═════ RECORDS FOR PROCESSING

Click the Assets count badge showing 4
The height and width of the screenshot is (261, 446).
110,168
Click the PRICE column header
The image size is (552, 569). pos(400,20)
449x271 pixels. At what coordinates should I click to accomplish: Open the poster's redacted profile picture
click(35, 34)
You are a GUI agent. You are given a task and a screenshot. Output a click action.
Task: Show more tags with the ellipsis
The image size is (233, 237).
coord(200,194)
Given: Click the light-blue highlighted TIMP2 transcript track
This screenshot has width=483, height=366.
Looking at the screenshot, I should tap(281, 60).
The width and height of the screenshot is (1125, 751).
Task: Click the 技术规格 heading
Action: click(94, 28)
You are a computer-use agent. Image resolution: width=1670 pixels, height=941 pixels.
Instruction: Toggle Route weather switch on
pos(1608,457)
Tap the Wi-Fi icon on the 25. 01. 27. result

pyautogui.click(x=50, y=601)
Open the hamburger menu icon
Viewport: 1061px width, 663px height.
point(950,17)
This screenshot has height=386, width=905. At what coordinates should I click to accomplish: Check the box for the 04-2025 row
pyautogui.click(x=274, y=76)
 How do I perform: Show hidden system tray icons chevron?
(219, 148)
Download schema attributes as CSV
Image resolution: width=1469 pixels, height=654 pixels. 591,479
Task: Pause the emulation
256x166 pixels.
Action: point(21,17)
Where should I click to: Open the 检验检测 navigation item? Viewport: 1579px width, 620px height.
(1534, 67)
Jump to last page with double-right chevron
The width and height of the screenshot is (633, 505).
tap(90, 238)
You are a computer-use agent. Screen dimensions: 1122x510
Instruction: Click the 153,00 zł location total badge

══════════

## WHAT IS EXPECTED
Return exactly the lines that run from the top of the listing above to the line containing "Given: Click the", please, keeping both end lines and leaving out everything else.

## ANSWER TO THE EXERCISE
Click the Assets count badge showing 4
The height and width of the screenshot is (261, 446).
110,168
Click the PRICE column header
The image size is (552, 569). pos(400,20)
449x271 pixels. At what coordinates should I click to accomplish: Open the poster's redacted profile picture
click(35, 34)
You are a GUI agent. You are given a task and a screenshot. Output a click action.
Task: Show more tags with the ellipsis
The image size is (233, 237).
coord(200,194)
Given: Click the light-blue highlighted TIMP2 transcript track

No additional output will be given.